Same for the motor: The current rating is missing. And as explained in another post, on chinese spindles, the power rating is often wrong.


’CE’ is ”not illegal” if it means china export. :joy:


What is a “typical 110 V country”? It’s not the U.S. The nominal single-phase voltage in the U.S. (and it’s true in every case I’ve measured) is 120V/240V split phase. I don’t know what 3PHAC110±20% is supposed to be. Typical commercial U.S. 3 phase power is 4 Wire 208Y/120V. 120V would be within the 20% tolerance, but the U.S. 60 Hz frequency is outside the ±5 Hz frequency specification

Hey Barry,

Of course I meant the US, I know that it is 120 V in the US, and I write it that way in many postings, but the mainly North American forum users here keep talking of 110 V persistently, so I think that it is customary in the U.S. to think they have 110 V.

Should I better write “120 V country”? Would U.S. citizen know that I meant them? VFD manufacturers speak of “100 V class”, maybe I should write it that way. I just mentioned that because actually I was referring to the fact that in North America, for 120 V they have NEMA 5-15, 5-20 and 5-30 outlets and circuits with the corresponding current ratings and fuses (max. 30 A), and for a 100 V class VFD with 2.2 kW output, which can suck more than 4.5 kVA at its input on single-phase, 30 A are not enough, and the missing input current rating on the nameplate of these VFDs lets the users in the dark regarding that information.

I have seen in Huanyang VFD manuals that they write you can run these VFDs with one phase at its input connected, OR three phases connected [Huanyang VFD Manual].

I don’t know where you could find 110 V three phase, no North American forum user here ever reported they had three-phase electricity in their homes anyway, but in North America it would be 120 V * sqrt(3) = 208 V if there is three-phase.
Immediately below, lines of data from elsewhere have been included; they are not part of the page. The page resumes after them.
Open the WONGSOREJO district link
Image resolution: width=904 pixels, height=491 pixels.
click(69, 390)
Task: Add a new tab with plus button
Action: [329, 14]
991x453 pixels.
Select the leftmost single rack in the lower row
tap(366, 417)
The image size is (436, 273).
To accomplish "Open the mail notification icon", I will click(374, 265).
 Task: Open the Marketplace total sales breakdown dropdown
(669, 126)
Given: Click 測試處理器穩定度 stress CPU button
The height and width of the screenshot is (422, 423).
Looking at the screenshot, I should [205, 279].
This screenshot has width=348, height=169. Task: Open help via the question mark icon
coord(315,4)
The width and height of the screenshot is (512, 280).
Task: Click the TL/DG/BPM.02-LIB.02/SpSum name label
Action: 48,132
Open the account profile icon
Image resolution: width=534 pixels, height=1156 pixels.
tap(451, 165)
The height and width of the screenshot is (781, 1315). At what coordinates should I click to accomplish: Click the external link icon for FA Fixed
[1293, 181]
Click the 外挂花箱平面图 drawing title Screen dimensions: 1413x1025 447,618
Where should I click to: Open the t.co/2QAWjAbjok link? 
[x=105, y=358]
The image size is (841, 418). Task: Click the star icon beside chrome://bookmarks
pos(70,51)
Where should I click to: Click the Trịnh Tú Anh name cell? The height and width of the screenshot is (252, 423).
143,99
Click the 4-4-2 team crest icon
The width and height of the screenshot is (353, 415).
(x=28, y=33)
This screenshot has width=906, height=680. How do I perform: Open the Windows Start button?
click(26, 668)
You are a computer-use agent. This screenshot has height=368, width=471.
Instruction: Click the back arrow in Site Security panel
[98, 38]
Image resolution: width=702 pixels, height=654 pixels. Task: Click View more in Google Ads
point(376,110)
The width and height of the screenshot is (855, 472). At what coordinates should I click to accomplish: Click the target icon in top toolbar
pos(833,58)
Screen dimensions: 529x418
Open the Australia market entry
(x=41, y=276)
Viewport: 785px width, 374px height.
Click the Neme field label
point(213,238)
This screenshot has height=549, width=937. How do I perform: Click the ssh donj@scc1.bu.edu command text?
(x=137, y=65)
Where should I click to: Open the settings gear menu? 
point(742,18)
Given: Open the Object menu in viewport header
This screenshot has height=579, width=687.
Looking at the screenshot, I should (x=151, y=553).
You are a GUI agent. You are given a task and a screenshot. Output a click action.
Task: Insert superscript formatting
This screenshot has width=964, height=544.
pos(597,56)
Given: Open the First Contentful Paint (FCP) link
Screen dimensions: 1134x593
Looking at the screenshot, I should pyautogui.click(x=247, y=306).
But I think when people in this North American-dominated forum buy these kinds of VFDs, they run it on one phase input. According to Huanyang’s Model No. nomenclature, “HY02D211B” means 2.2 kW 110 V 1-phase input [1].

Anyway, what I was refering to is that there always should be a current rating for the input current on the nameplate. If they can run with either one or three phase input, you would need two different current ratings.

We have 400 V three-phase electricity here in Europe and 230 V between phase and neutral, from which the 230 V single-phase circuits are laid out. The VFD I bought has a nameplate with all mandatory information for both input and output.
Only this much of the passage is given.